A will is a document that distributes assets after death according to the wishes of a testator. This document also appoints an individual who will oversee the estate and ensure that beneficiaries receive the assets to which they are entitled. In some circumstances, wills may also express wishes regarding guardianships and other legal matters. Everyone should consult with an estate planning attorney to draft this foundational estate planning document.

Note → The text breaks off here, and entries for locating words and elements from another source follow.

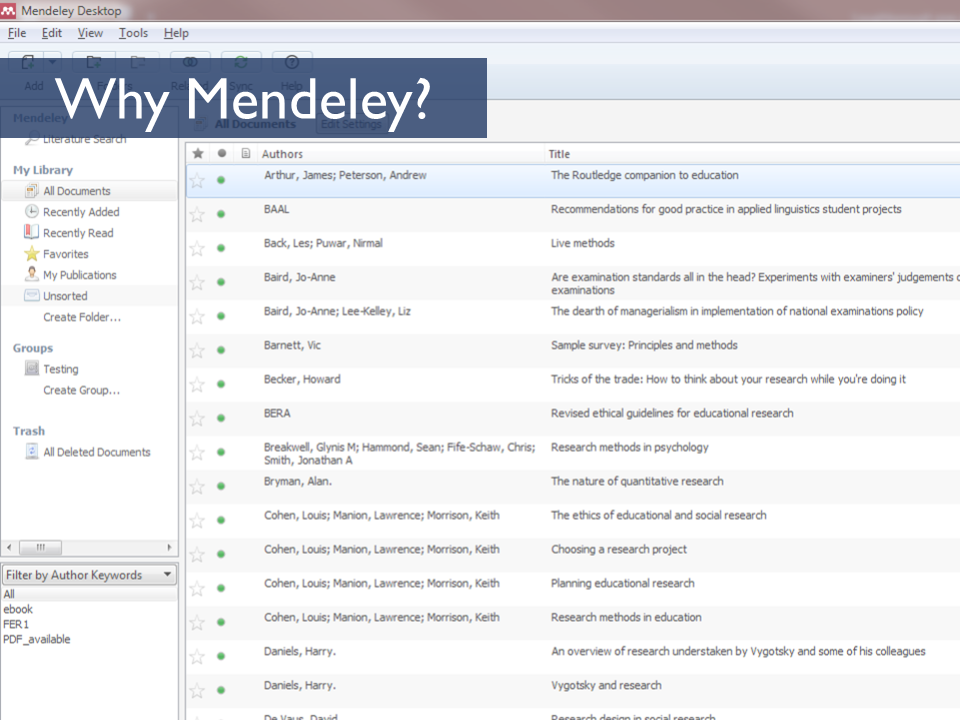Click the All Documents library icon
The height and width of the screenshot is (720, 960).
[x=32, y=191]
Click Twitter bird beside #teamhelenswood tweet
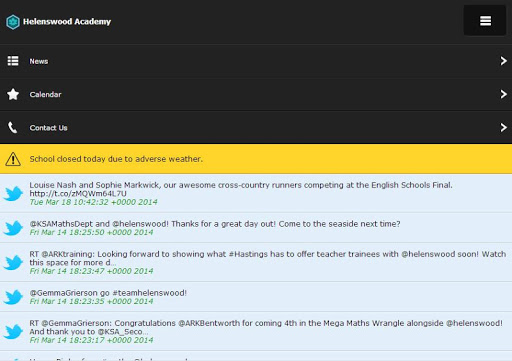This screenshot has height=361, width=512. point(13,297)
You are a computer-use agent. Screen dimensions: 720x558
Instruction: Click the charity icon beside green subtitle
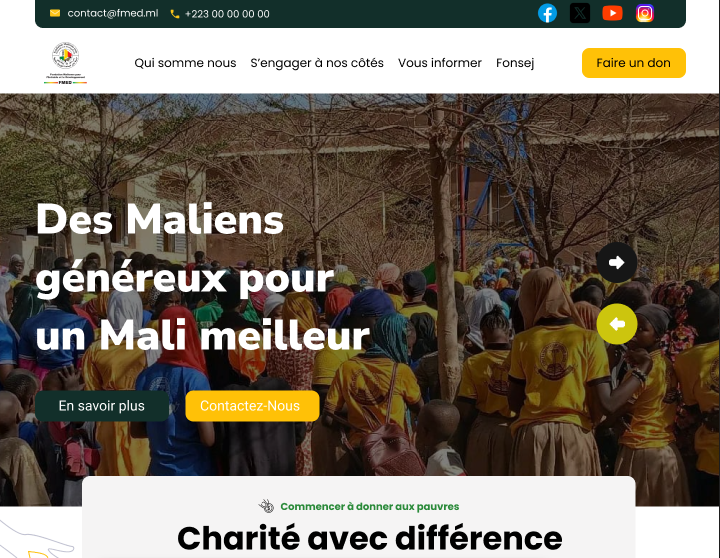tap(266, 506)

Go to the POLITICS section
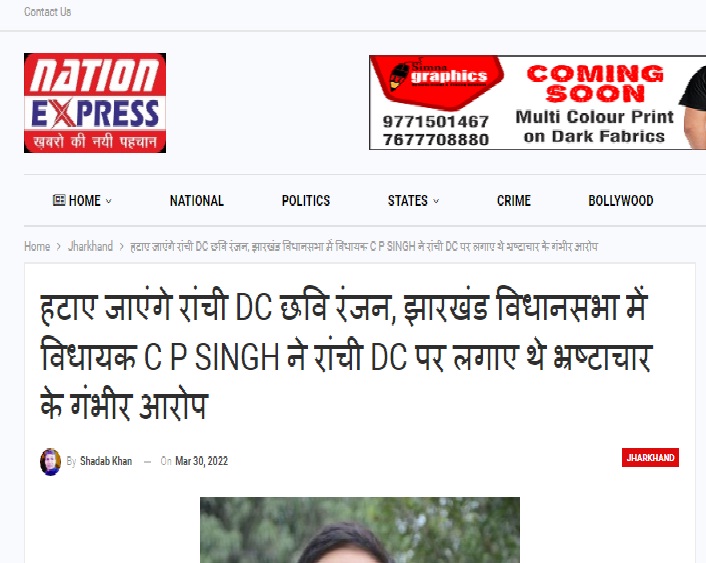coord(306,200)
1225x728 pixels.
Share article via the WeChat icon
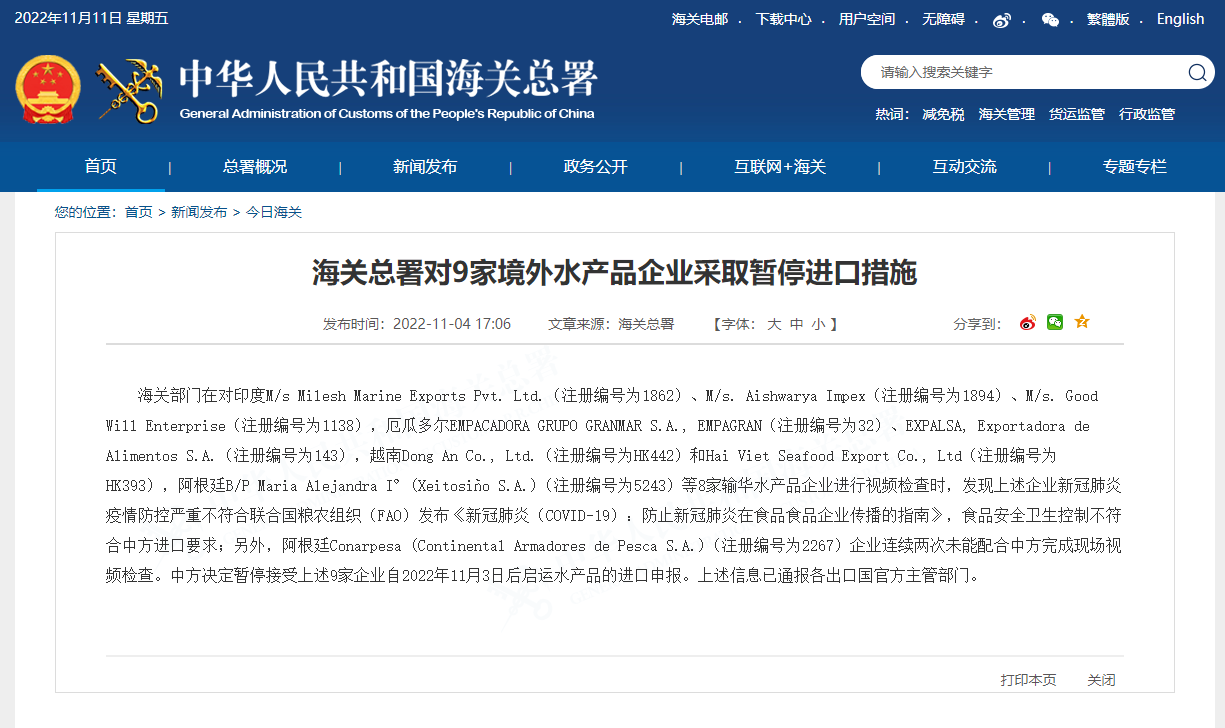tap(1054, 323)
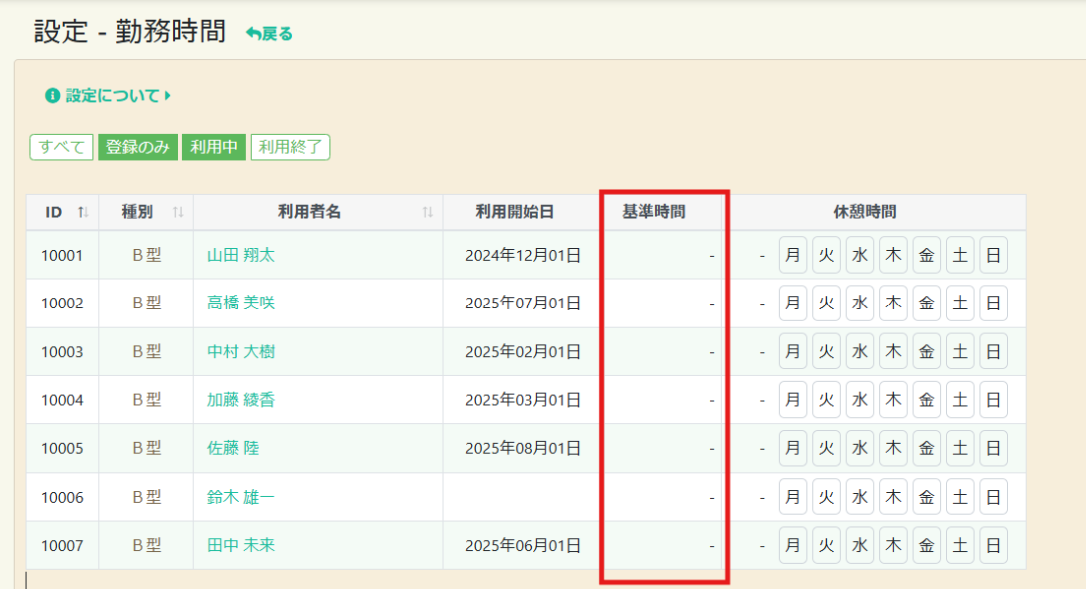Open user 鈴木 雄一

tap(240, 497)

Power of attorney documents
A power of attorney grants another person the power to manage one’s affairs in a variety of circumstances. Powers of attorney can be granted so that an individual has the power to manage the financial and personal affairs of another if they are no longer able to do so themselves. It is important to only grant a power of attorney to a trusted individual because this person may have considerable influence over financial and personal matters.
Advance directives for health care
An advance directive for health care, also called a living will, designates people to serve as a proxy should the person executing the document no longer be able to make competent medical decisions. Moreover, this document also specifies which medical treatments an individual wishes to have in certain circumstances. It is important that individuals speak with physicians if necessary so that they make informed health decisions.
A trust is a device that is used when someone wishes to devote money to help beneficiaries. In certain circumstances, trusts can be used to reduce taxes and protect money from creditors. An experienced estate planning lawyer may explain all of the situations when trusts should be part of an estate plan.